-------- Entries provided --------
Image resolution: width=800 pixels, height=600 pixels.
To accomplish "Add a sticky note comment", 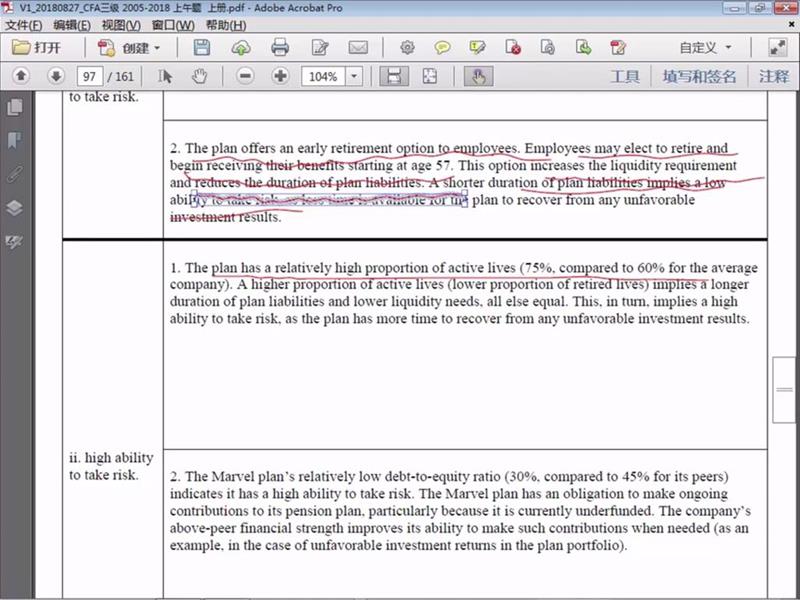I will pyautogui.click(x=441, y=47).
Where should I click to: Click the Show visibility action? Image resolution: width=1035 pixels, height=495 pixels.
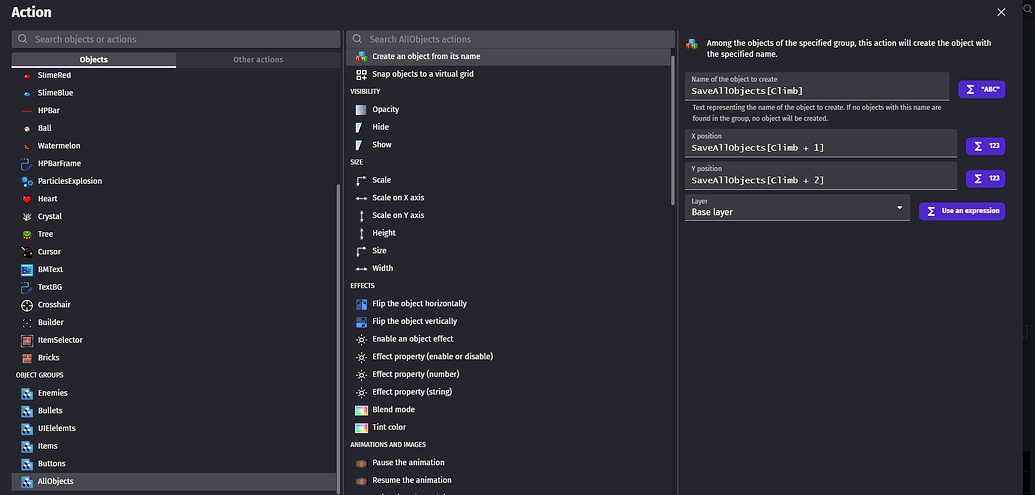(x=381, y=144)
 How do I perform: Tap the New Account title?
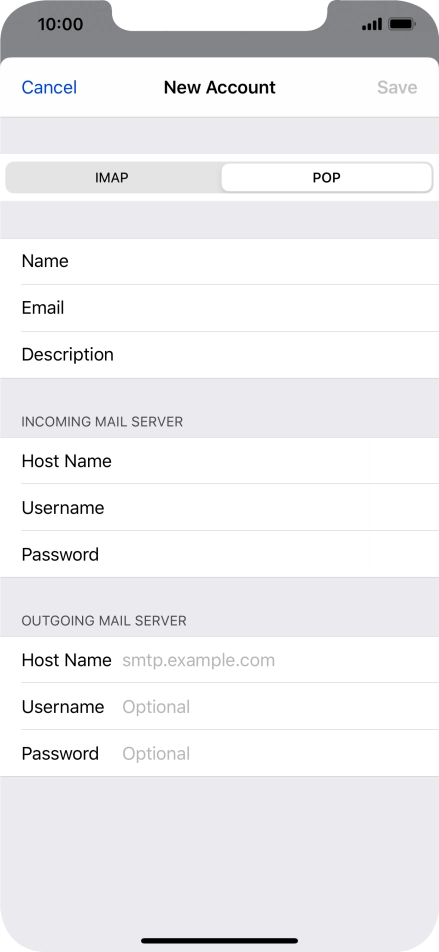coord(220,87)
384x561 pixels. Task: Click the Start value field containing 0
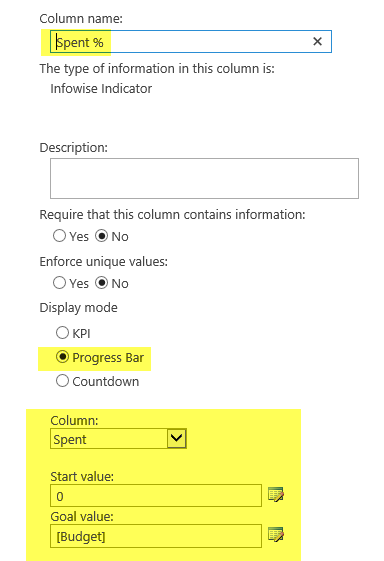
--------
• [Activity]:
Exactly as written, restate the lines from the one that contains "How do I perform: Tap the New Account title?" through the final line of the data, both ends included, but leave out the pictures.

• [Answer area]:
 How do I perform: Tap the New Account title?
coord(220,87)
384x561 pixels. Task: Click the Start value field containing 0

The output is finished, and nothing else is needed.